>> START Source extract

Monday, November 10, 2014

The Narrow Portrait of a High Achiever

"Teachers may reward students they view as high-achieving with a supportive environment, increasingly difficult course material, additional opportunities to respond in class and/or more frequent or informative academic feedback." Linda van den Bergh, et al.

One Portrait of a High Achiever

Let's start with an obvious statement: Students are highly influenced by their teachers. Students are influenced not just by what teachers are trying to teach, but also by what teachers think. And teachers think all kinds of things that are not in the curriculum. We all have our private thoughts. We all make private assumptions. Our private thoughts and assumptions do come out and influence people. And this is especially true for teachers. Most parents hand their young children off to teachers with tears and great hopes for high academic achievement. Sometimes the results are near tragic.

What does a high achiever look like? Each teacher has their own mental image of a high achiever. Each teacher has their own private idea of who will be most successful in their class. And again and again, they are right. They are right because they make it so.

As evidence of my last statement, here is one, classic study: Rosenthal, R., &. Jacobson, L. (1963). Teachers' expectancies: Determinants of pupils' IQ gains. Rosenthal's work suggests that students perform better academically if their teachers expect them to perform better academically -- especially in the earliest elementary school years. Here is the summary of this paper:
Within each of 18 classrooms, an average of 20% of the children were reported to classroom teachers as showing unusual potential for intellectual gains. Eight months later these “unusual” children (who had actually been selected at random) showed significantly greater gains in IQ than did the remaining children in the control group. These effects of teachers’ expectancies operated primarily among the younger children.
And now comes a massive, tragic problem: What happens when African American students end up in first grade classes with teachers who expect European American students to perform better than African American students? What happens, speaking generally, is that the European American students do perform better than the African American students. Are there exceptions? Of course.

Much work has been done at Harvard University to shed light on people's private assumptions and preferences. Just as most people have a preference for either chocolate or vanilla ice cream, or coffee or tea, most people have a preference for either European American humans or African American humans. We know whether we prefer chocolate or vanilla ice cream. We know whether we prefer coffee or tea. And there is little social stigma attached to voicing our preference for ice cream flavors or beverage types. But there is social stigma attached to voicing a preference for either European American humans or African American humans. We are rarely asked to choose. Most of us are taught that it is best not to think about human preferences in those terms. And so most of us try not to. The very suggestion can trigger visceral defensive responses. But the preferences are there. The biases that we don't want to think about are implicit biases.

To test for implicit bias, Harvard researchers developed the Implicit Association Test (IAT). You can test yourself for implicit racial bias at the Project Implicit web site. Don't be afraid to do it! If you don't like your results, there are steps you can take. Here is a blog post I wrote to get you started: Prescriptive Action.

>> END Source extract
>> START Given information

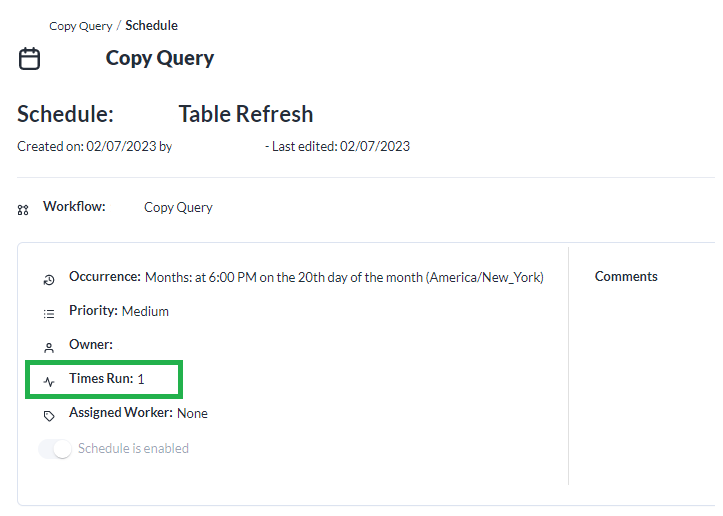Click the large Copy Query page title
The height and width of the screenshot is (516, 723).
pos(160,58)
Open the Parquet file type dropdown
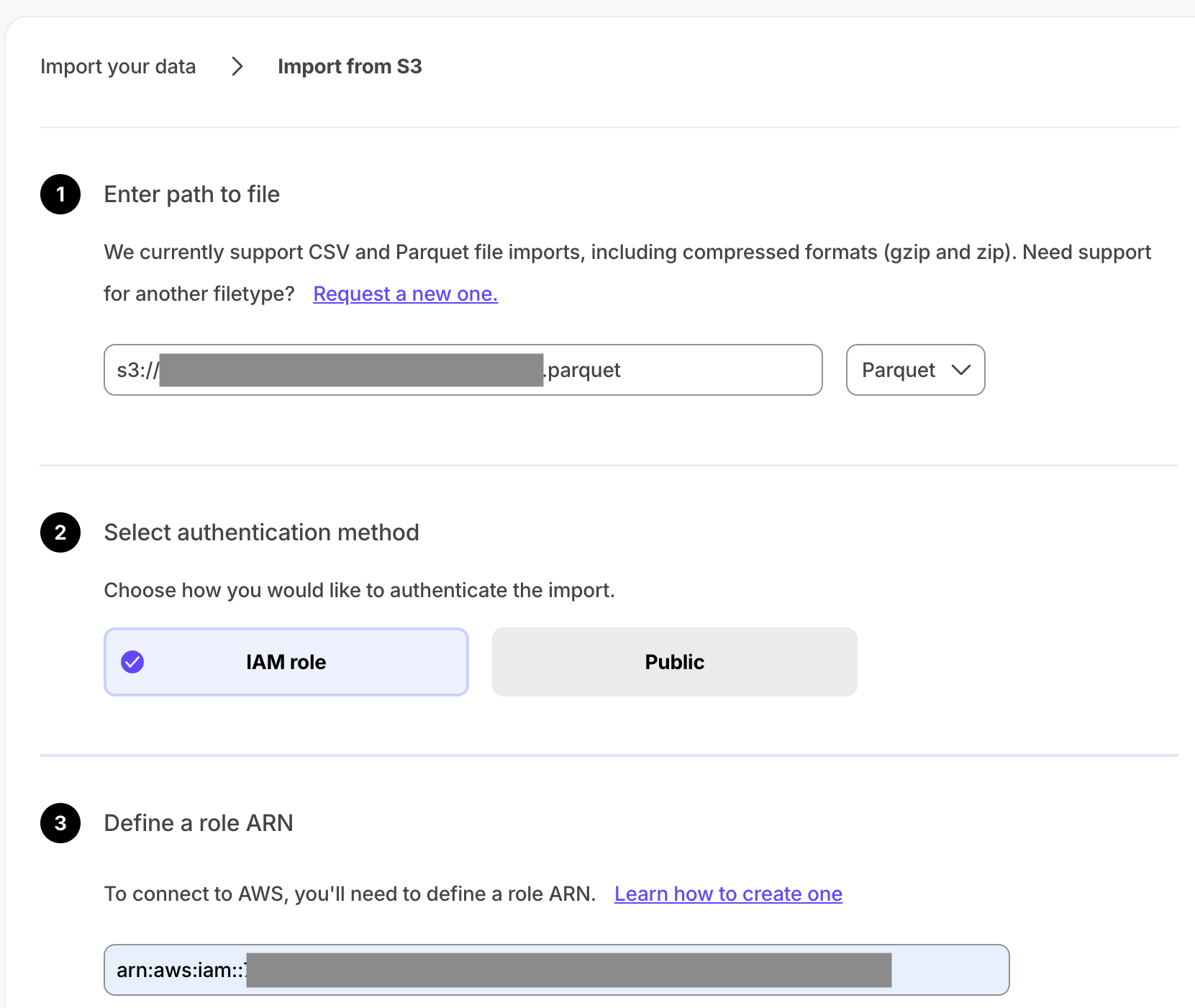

>> END Given information
>> START Given information

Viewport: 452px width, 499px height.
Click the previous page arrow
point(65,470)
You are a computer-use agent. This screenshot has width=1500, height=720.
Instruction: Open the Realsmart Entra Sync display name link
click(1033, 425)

>> END Given information
>> START Given information

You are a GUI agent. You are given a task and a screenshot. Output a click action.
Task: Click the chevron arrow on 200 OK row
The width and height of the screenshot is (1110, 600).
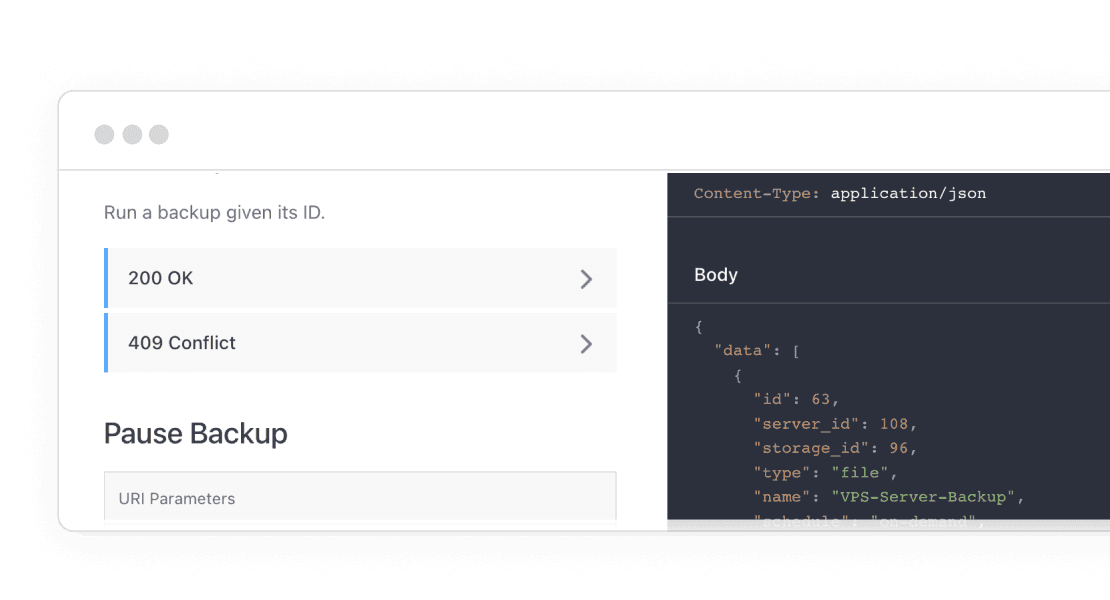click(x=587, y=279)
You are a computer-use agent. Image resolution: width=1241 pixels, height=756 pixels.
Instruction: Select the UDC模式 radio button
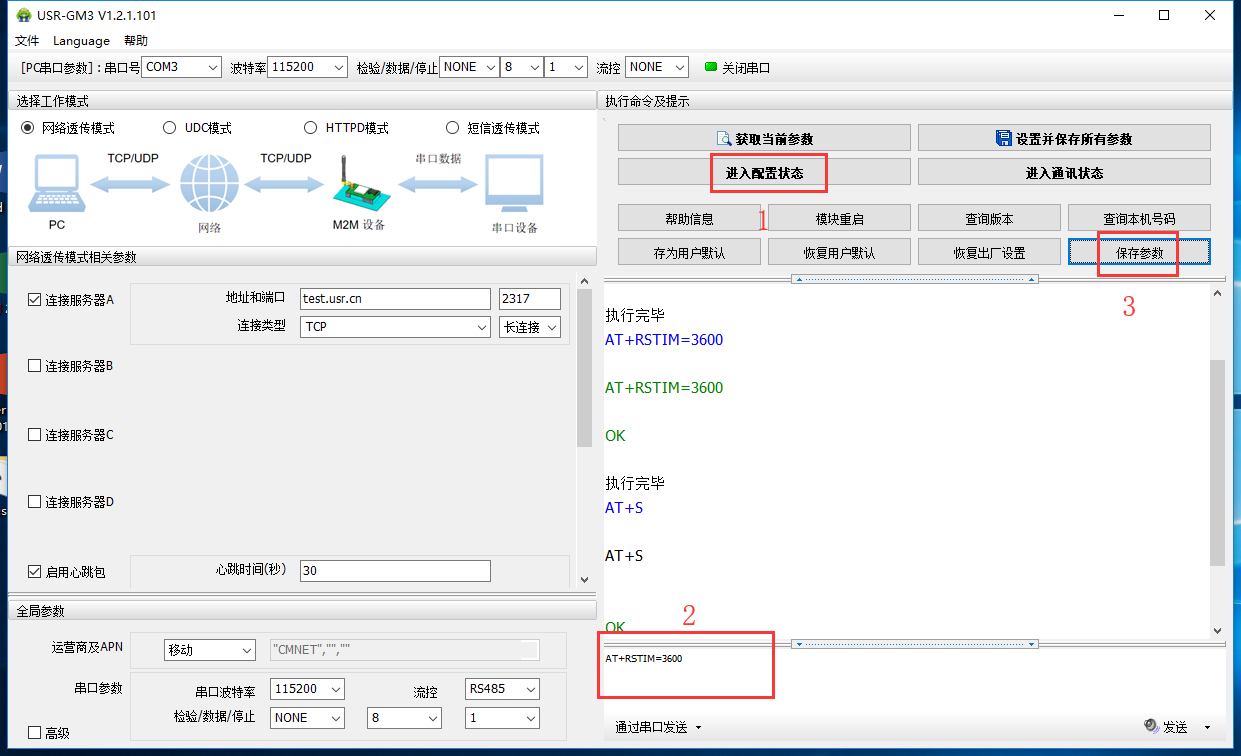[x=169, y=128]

>> END Given information

#### What is asked:
(1) From the post on teacher expectations, list the rewards that the opening quotation says teachers may give students they see as high-achieving.
(2) Reproduce word for word the stretch of the post on teacher expectations from "Let's start with" through "make it so.".

#### Outputs by task:
(1)
- a supportive environment
- increasingly difficult course material
- additional opportunities to respond in class
- more frequent or informative academic feedback

(2)
Let's start with an obvious statement: Students are highly influenced by their teachers. Students are influenced not just by what teachers are trying to teach, but also by what teachers think. And teachers think all kinds of things that are not in the curriculum. We all have our private thoughts. We all make private assumptions. Our private thoughts and assumptions do come out and influence people. And this is especially true for teachers. Most parents hand their young children off to teachers with tears and great hopes for high academic achievement. Sometimes the results are near tragic.

What does a high achiever look like? Each teacher has their own mental image of a high achiever. Each teacher has their own private idea of who will be most successful in their class. And again and again, they are right. They are right because they make it so.